----- MATERIAL FOR THIS EXERCISE -----
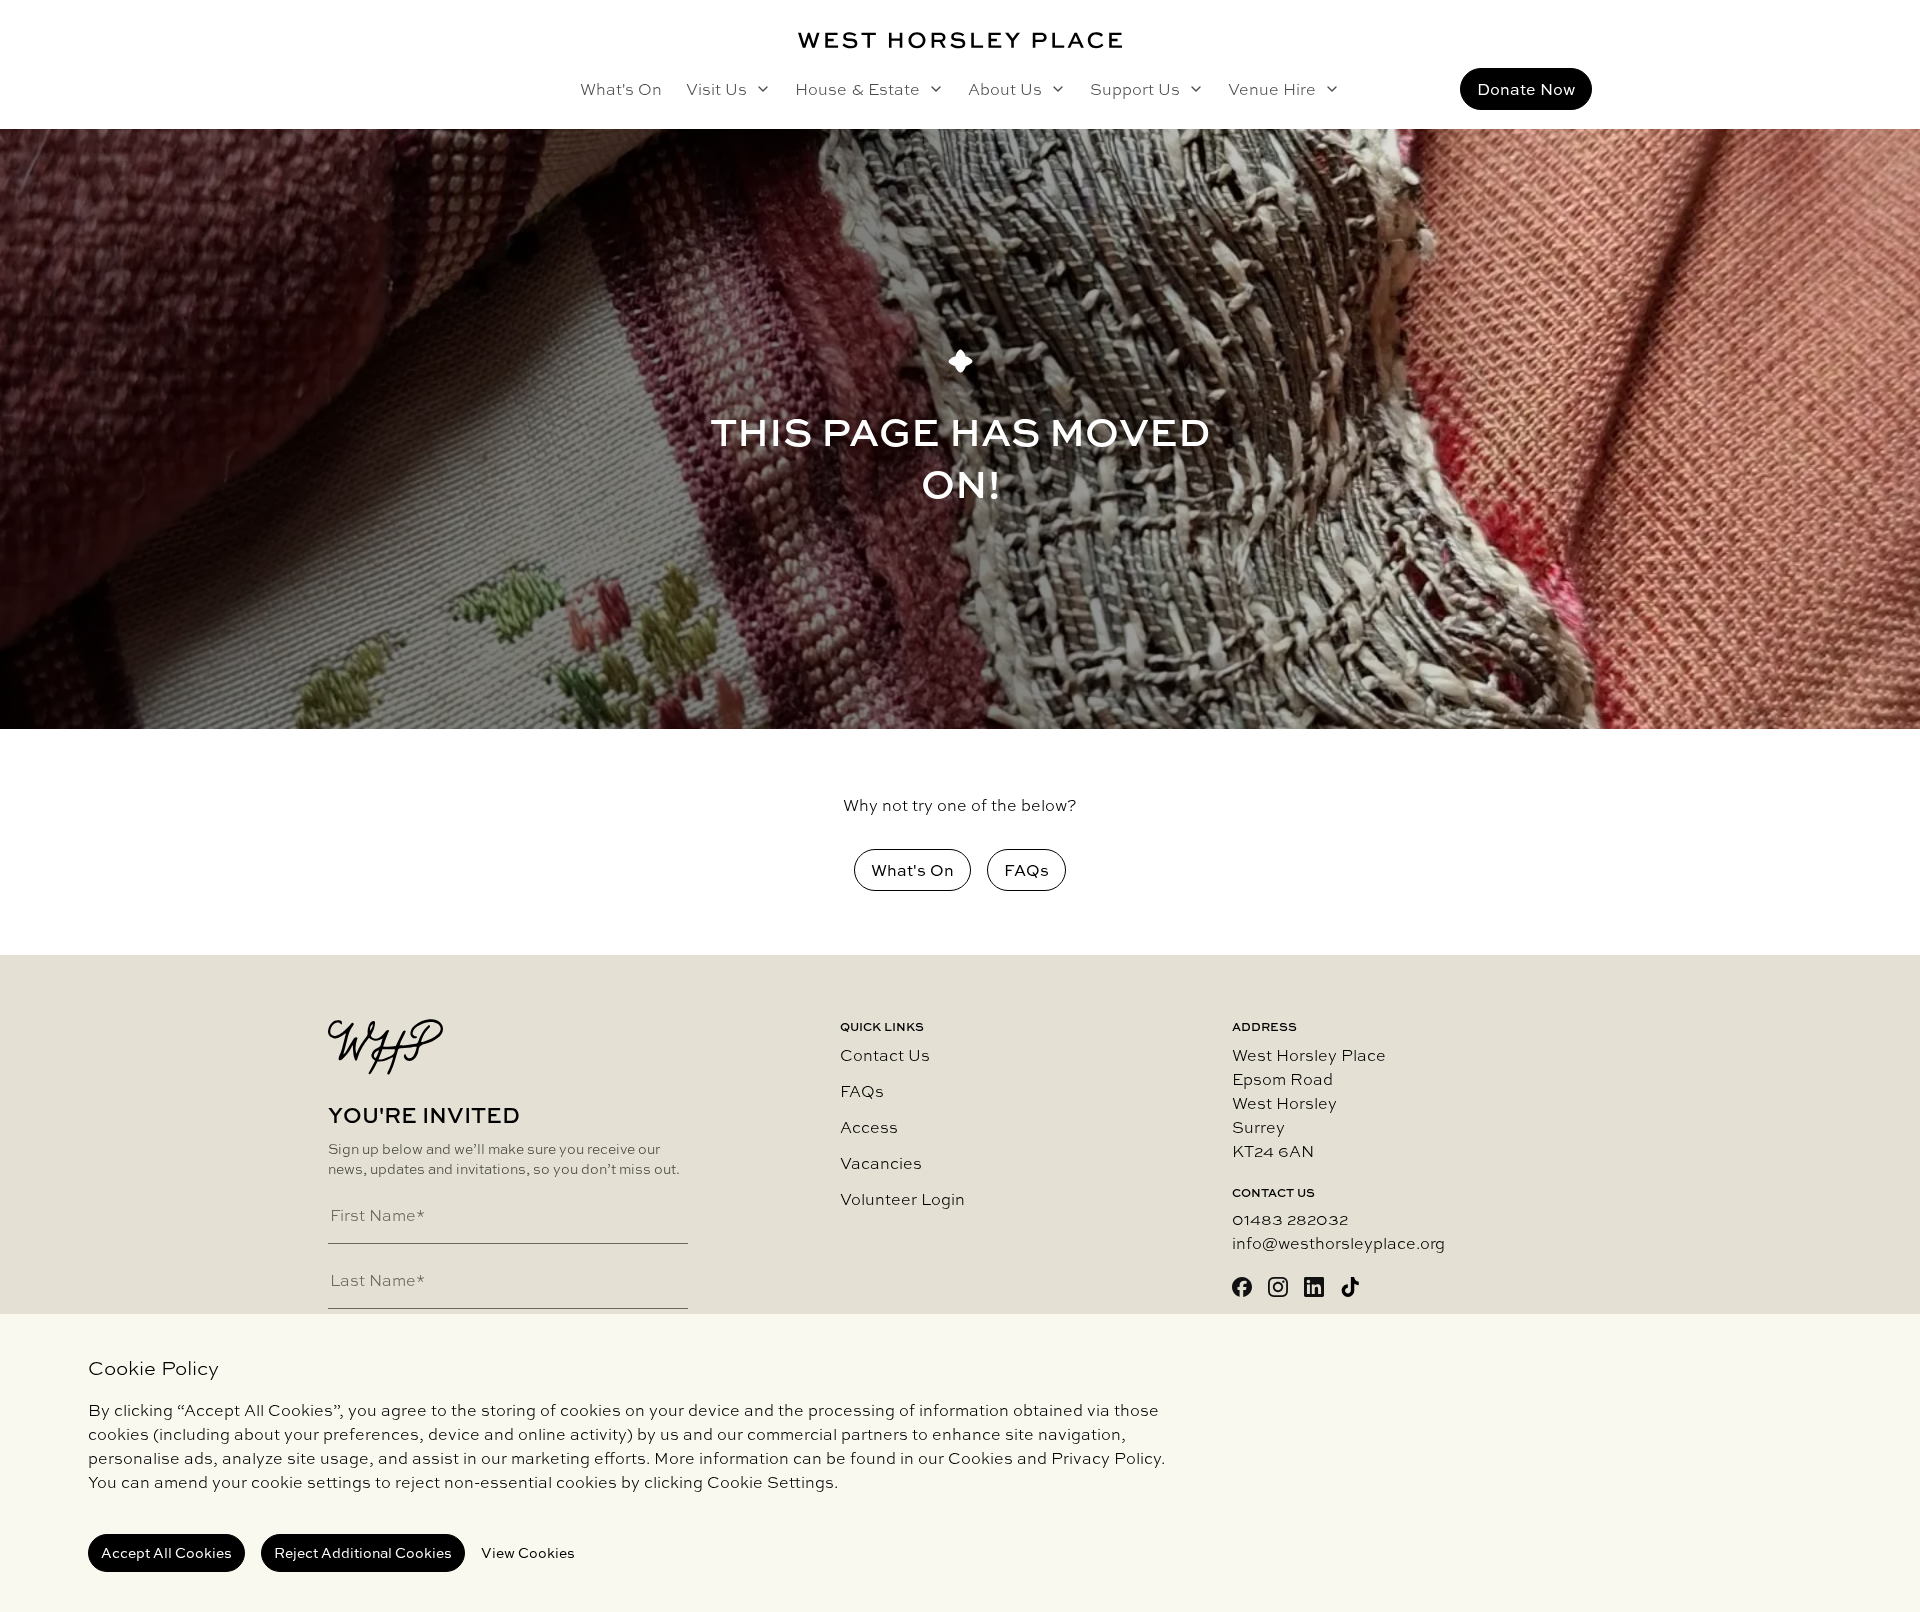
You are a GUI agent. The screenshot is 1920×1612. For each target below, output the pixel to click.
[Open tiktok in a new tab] (1350, 1287)
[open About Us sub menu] (1054, 89)
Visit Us (716, 89)
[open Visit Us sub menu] (759, 89)
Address (1264, 1027)
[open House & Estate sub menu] (932, 89)
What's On (621, 89)
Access (869, 1127)
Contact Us (885, 1055)
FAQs (862, 1091)
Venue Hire (1272, 89)
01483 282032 (1290, 1219)
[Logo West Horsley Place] (960, 40)
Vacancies (881, 1163)
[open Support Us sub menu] (1192, 89)
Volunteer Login (902, 1199)
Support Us (1135, 89)
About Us (1005, 89)
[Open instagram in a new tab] (1278, 1287)
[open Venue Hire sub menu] (1328, 89)
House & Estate (857, 89)
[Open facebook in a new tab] (1242, 1287)
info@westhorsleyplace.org (1338, 1243)
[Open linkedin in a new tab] (1314, 1287)
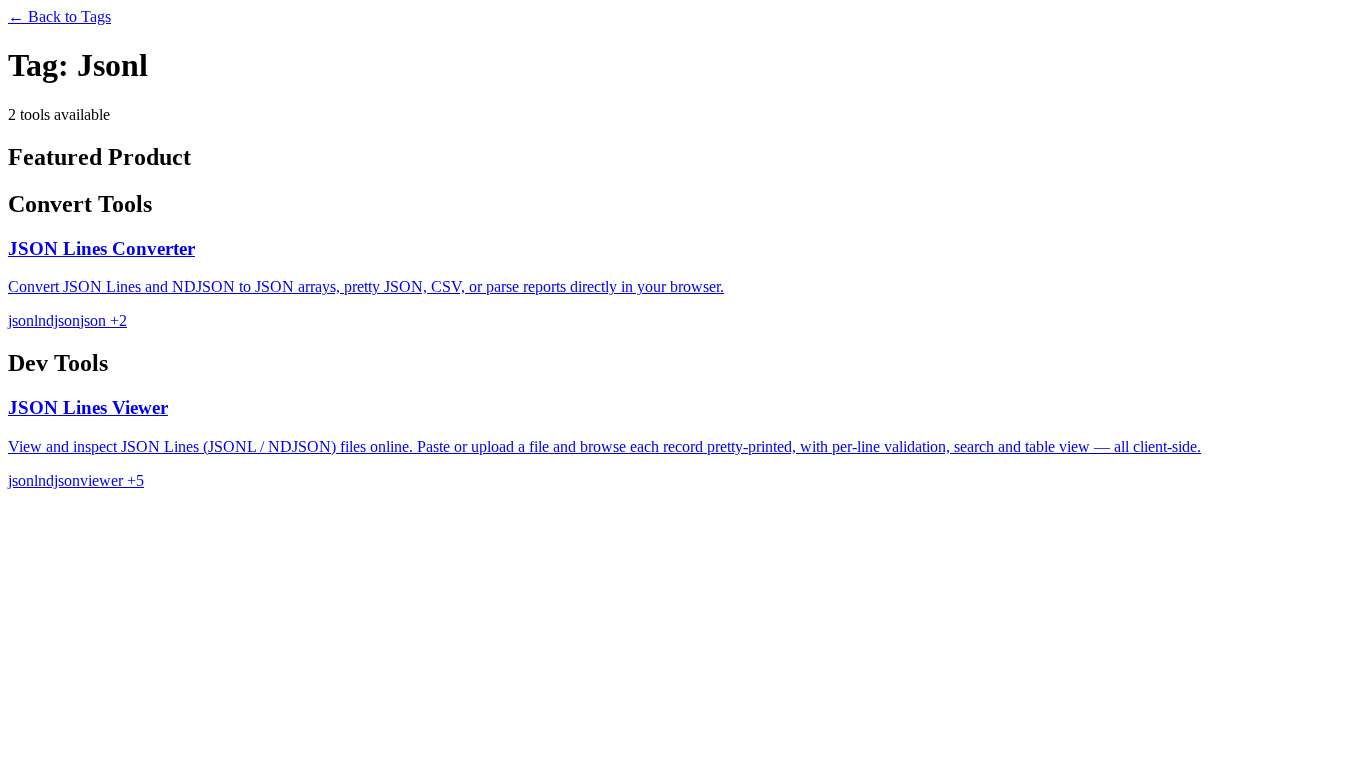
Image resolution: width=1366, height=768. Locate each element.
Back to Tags (59, 16)
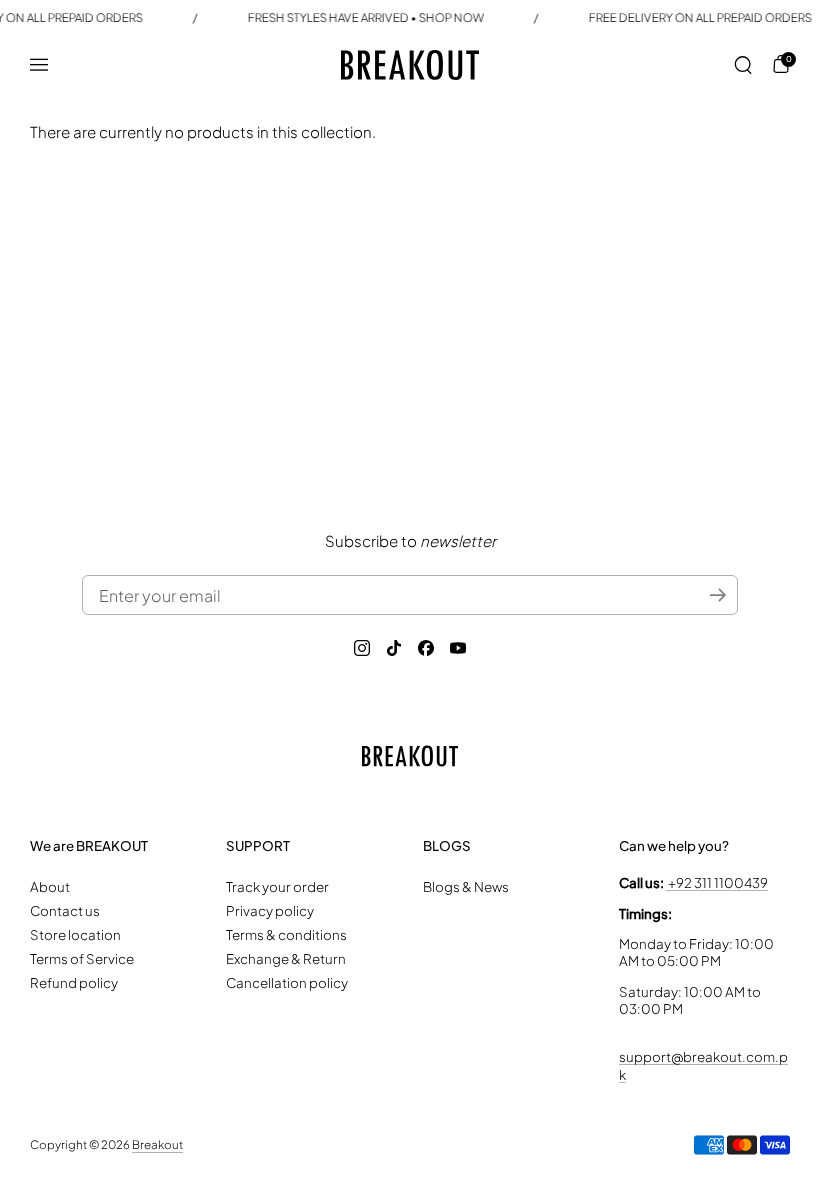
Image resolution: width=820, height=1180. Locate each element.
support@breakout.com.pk (703, 1065)
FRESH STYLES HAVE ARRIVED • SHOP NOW (366, 17)
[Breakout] (410, 65)
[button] (743, 65)
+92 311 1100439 (717, 882)
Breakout (157, 1144)
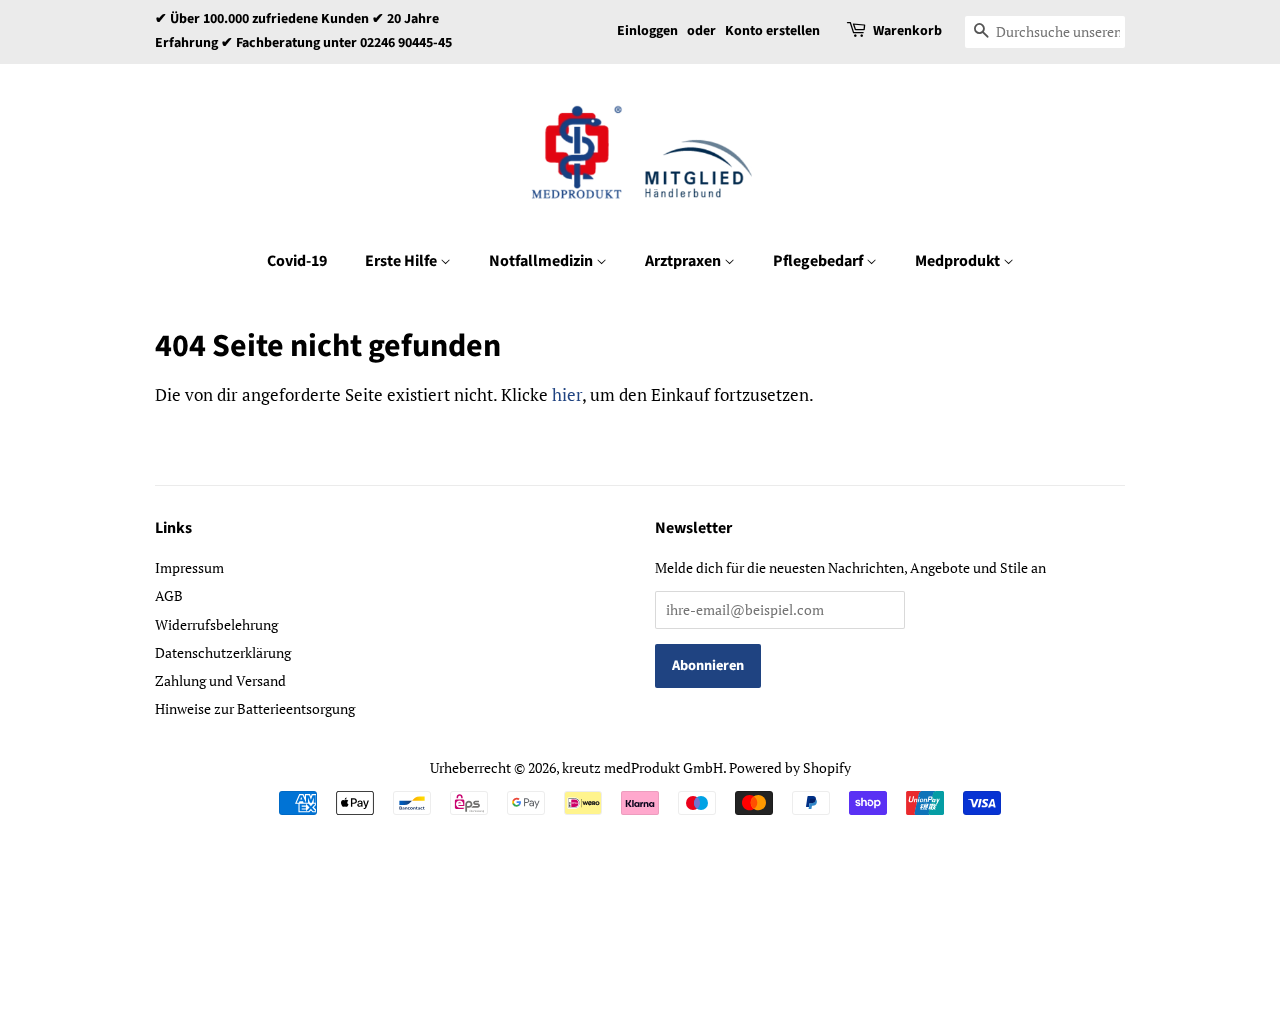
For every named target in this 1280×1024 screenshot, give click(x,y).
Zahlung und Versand (220, 680)
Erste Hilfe (402, 261)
-----
INSTRUCTIONS TO FOLLOW:
Pictures do not go in the copy. Write out exactly the lines from the line containing "Breakout (157, 1144)" through the last line of the listing.

ANSWER:
Breakout (157, 1144)
For every named target in this 1280×1024 screenshot, give click(x,y).
Zahlung und Versand (220, 680)
Erste Hilfe (402, 261)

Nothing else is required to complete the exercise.